With the start of the ANZ Championship, Broughton was appointed head coach of the Southern Steel, a merger franchise between the Southern Sting and Otago Rebels. She remained in the role from 2008 to 2011. The Steel franchise board readvertised the role for the head coaching position following a troubled 2011 season. Broughton chose not to reapply, and was later signed by troubled Wellington franchise the Central Pulse for their 2012 campaign.

==World Seven==
Broughton also coached a touring World 7 side (retired or former international players from New Zealand, with current players from England, Jamaica and Samoa) against the Australia national netball team in a one-off test in Adelaide on 2 September 2009, after three tests against the Silver Ferns. The team was not expected to win but Broughton and her side picked up one of the biggest results in international netball with a 52–43 win. The World 7 side included players such as Donna Wilkins (her Southern Steel shooter), along with English international defenders Geva Mentor and Sonia Mkoloma. New Zealand Silver Fern squad member and Steel midcourter Wendy Telfer, Northern Mystics' Debbie White and New Zealand–based Samoans Frances Solia and Catherine Latu were also part of the side.

== Fastnet Ferns ==
In 2010, Broughton was asked to head a new project and take over as coach of the FastNet Ferns team, who play at the annual World FastNet Series. Silver Ferns coach Ruth Aitken stepped down from the position after the inaugural 2009 tournament. Netball New Zealand told Broughton in September that the side would be filled with developing players, an approach also adopted by the Australian FastNet Diamonds.

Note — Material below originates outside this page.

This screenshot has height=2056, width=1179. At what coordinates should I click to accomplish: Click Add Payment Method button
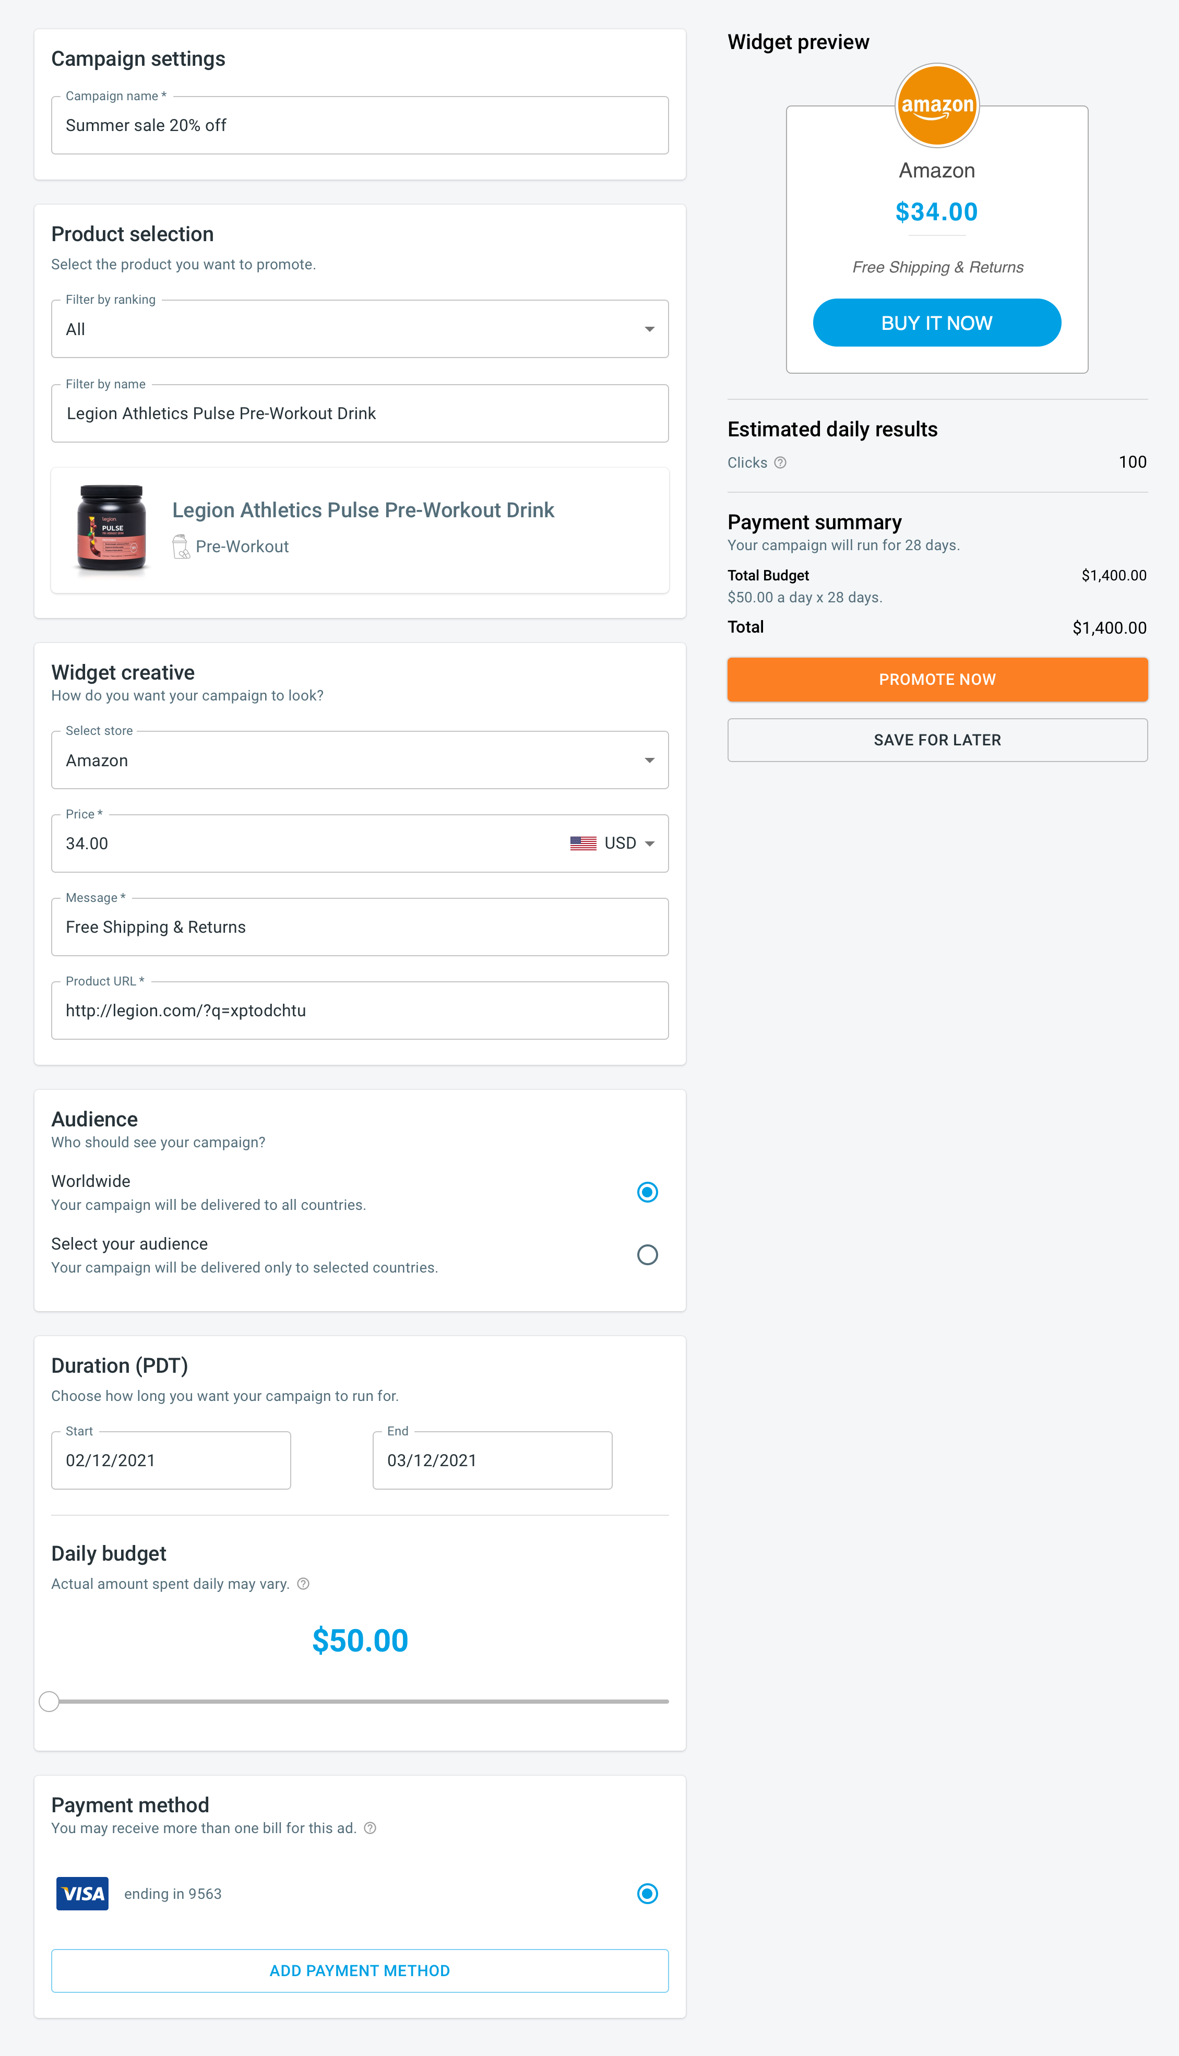tap(360, 1971)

At the 2010 World Netball Series, the FastNet Ferns struggled during their round robin matches, going down to Australia in their opening match, losing by two goals to England and scraping a draw against Jamaica. Nevertheless, the Ferns still managed to qualify for the finals. New Zealand went on to battle Jamaica in a tight, physical semi-final, with the Ferns upsetting the Sunshine Girls to move to the final. England dispatched Australia in the other semi. The FastNet Ferns defeated England in the 2010 final, retaining the FastNet Series title.

Broughton was commended in her role as head coach, leading basically a New Zealand development side to victory over much stronger English and Jamaican teams.

==Death and legacy==
Broughton died in Christchurch on 6 September 2023, at the age of 80. The Robyn Broughton Trophy, awarded to the ANZ Premiership coach of the year, is named in her honour.

==Honours==
Broughton was appointed a Member of the New Zealand Order of Merit, for services to netball and the community, in the 2004 New Year Honours. In the 2012 Queen's Birthday and Diamond Jubilee Honours, she was promoted to Officer of the New Zealand Order of Merit, for services to netball.